Start the copy at the line holding "Viewport: 1280px width, 925px height." and continue it exactly through the last line of the entries, leaving out pictures and anything else.
:: Material for this exercise
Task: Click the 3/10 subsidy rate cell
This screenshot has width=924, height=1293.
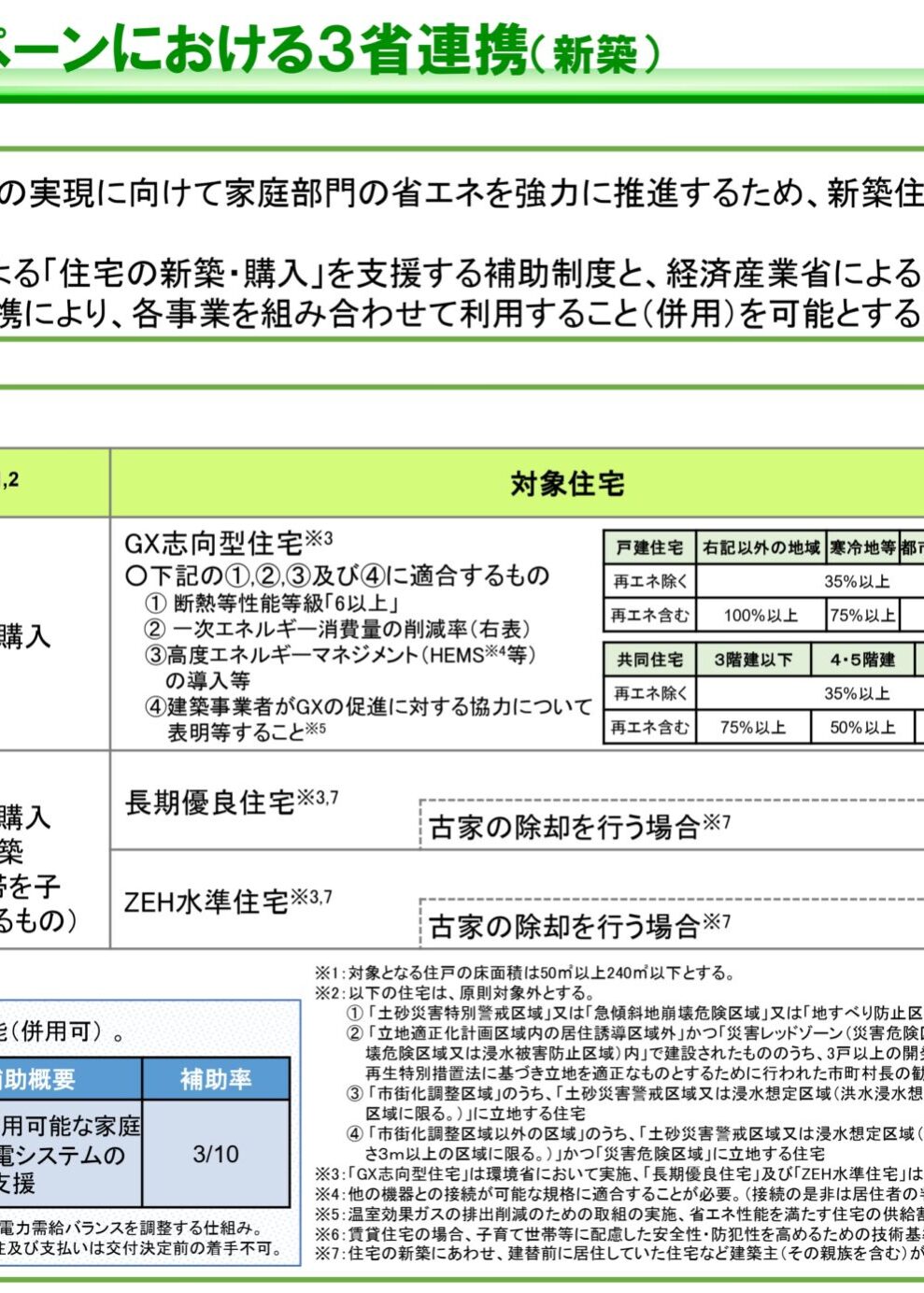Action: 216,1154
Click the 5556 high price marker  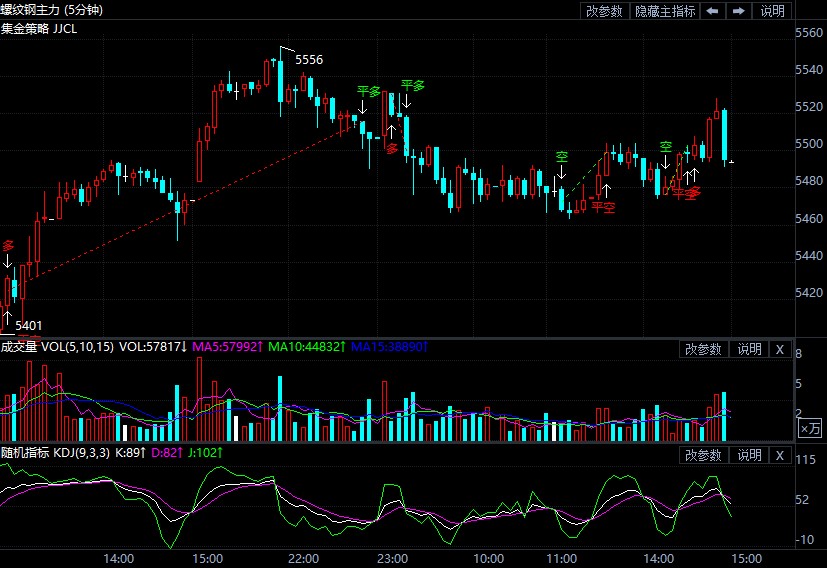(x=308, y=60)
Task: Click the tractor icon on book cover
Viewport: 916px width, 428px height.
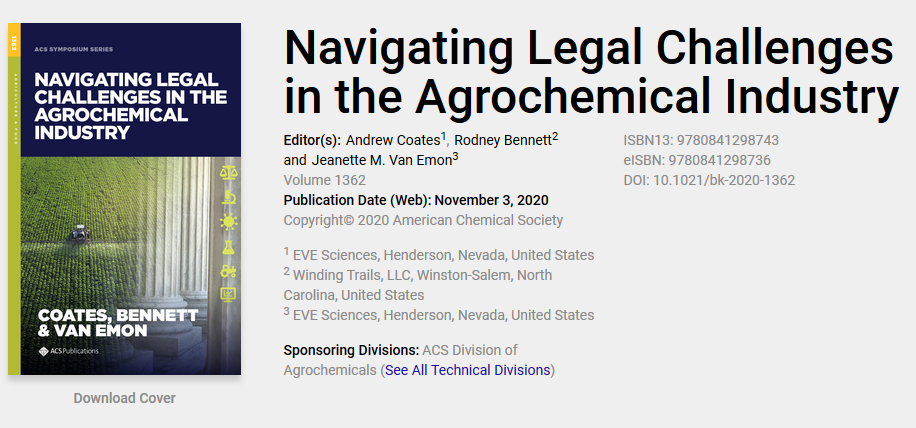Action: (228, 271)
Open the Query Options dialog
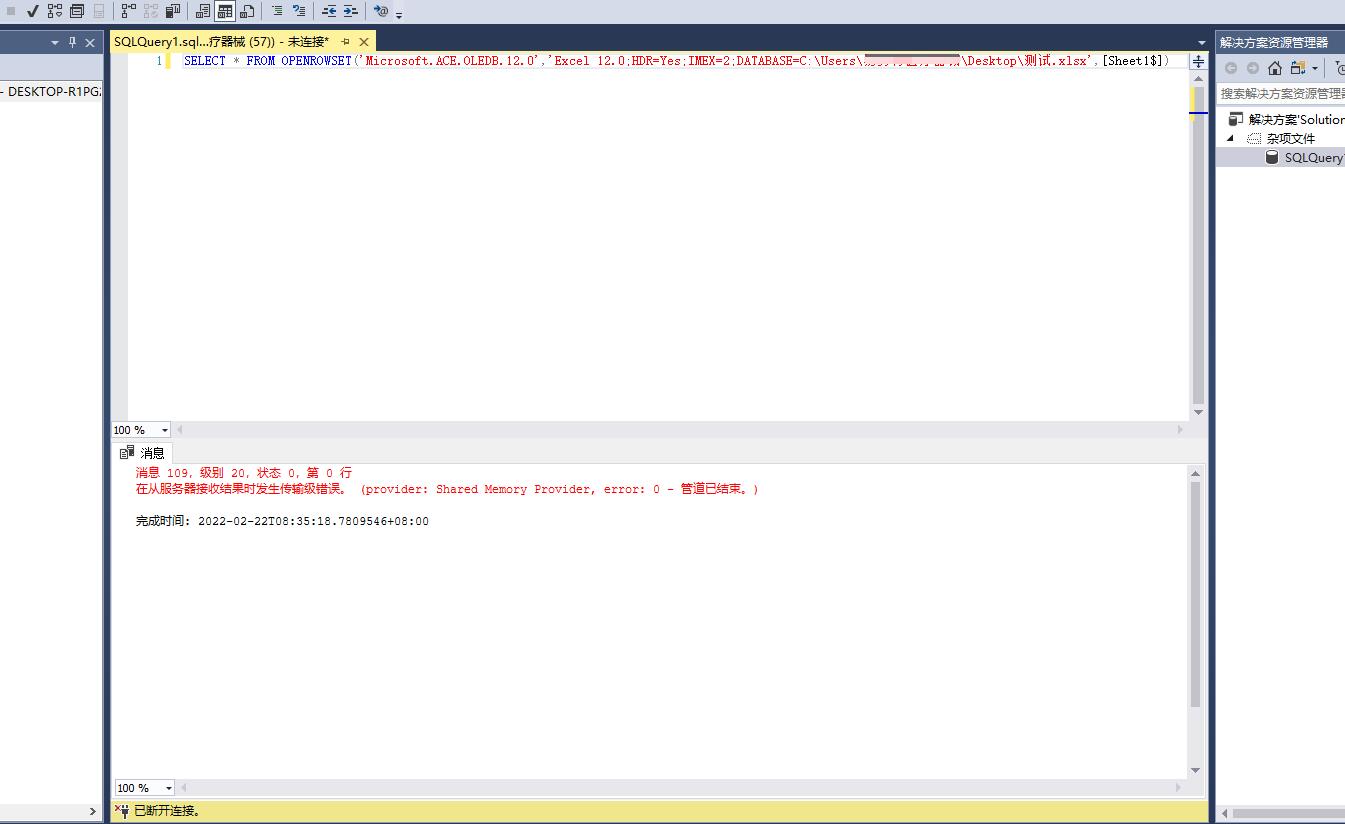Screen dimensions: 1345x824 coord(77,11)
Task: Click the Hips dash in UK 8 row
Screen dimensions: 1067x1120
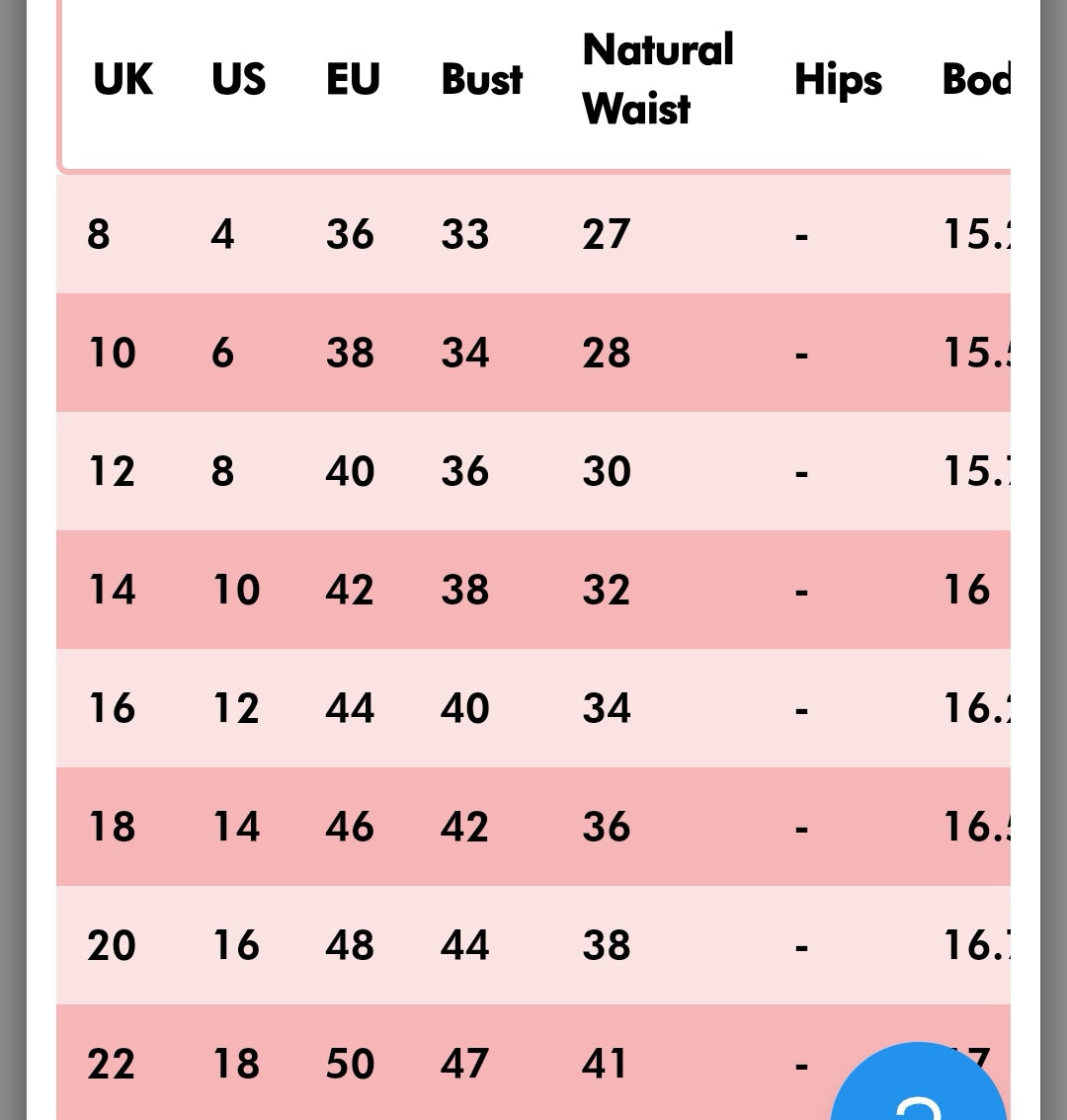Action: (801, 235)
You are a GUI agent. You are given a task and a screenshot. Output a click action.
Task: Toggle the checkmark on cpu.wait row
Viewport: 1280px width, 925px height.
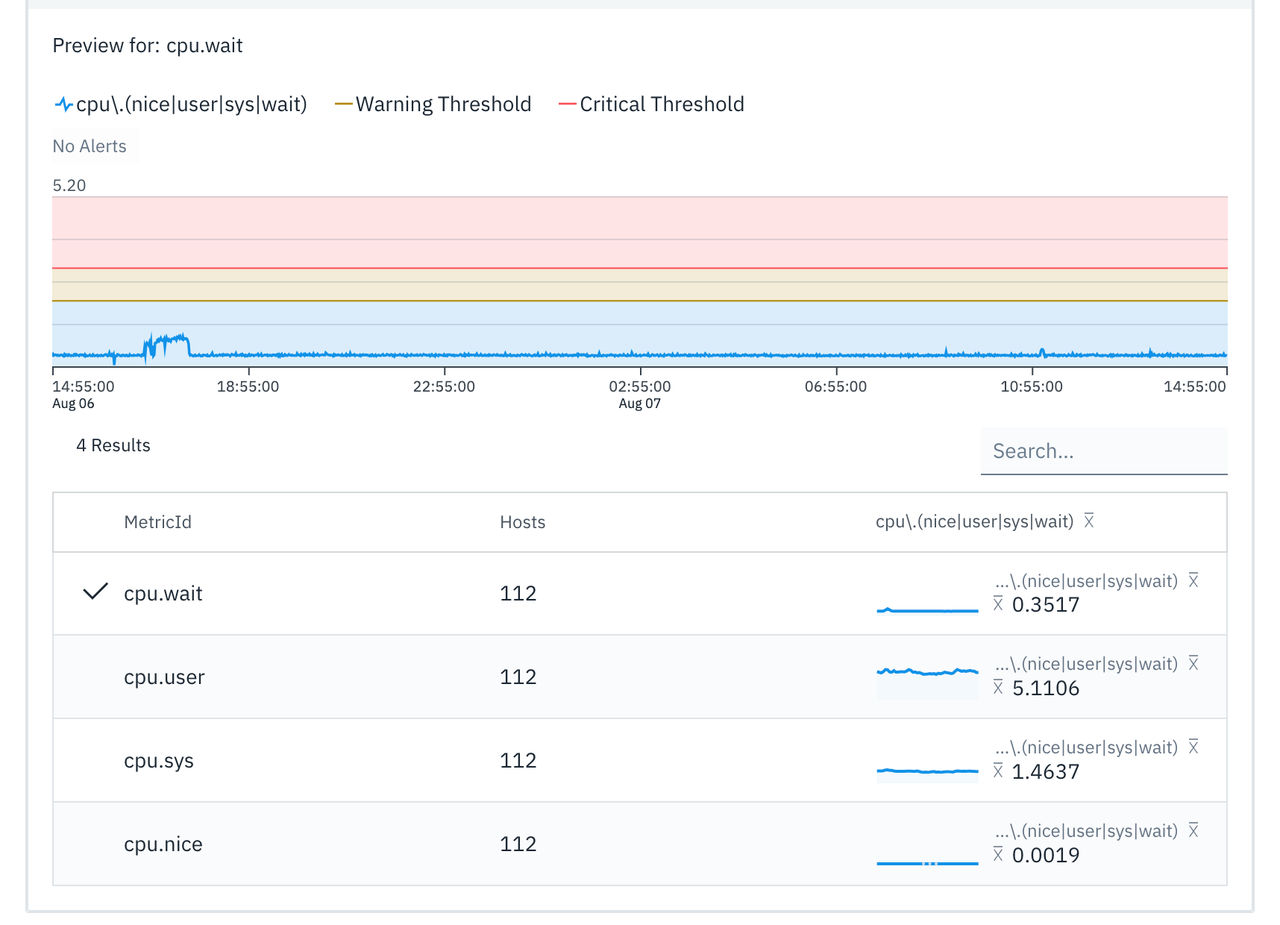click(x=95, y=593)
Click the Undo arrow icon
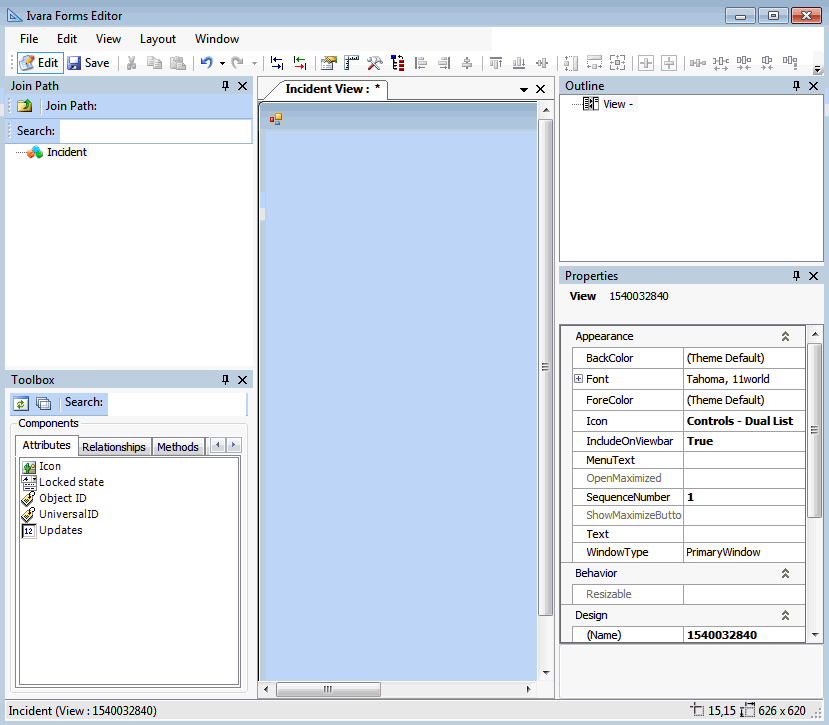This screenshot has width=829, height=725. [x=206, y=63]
::::
[Expected output]
Viewport: 1280px width, 925px height.
click(x=95, y=593)
Click the Undo arrow icon
This screenshot has width=829, height=725. [x=206, y=63]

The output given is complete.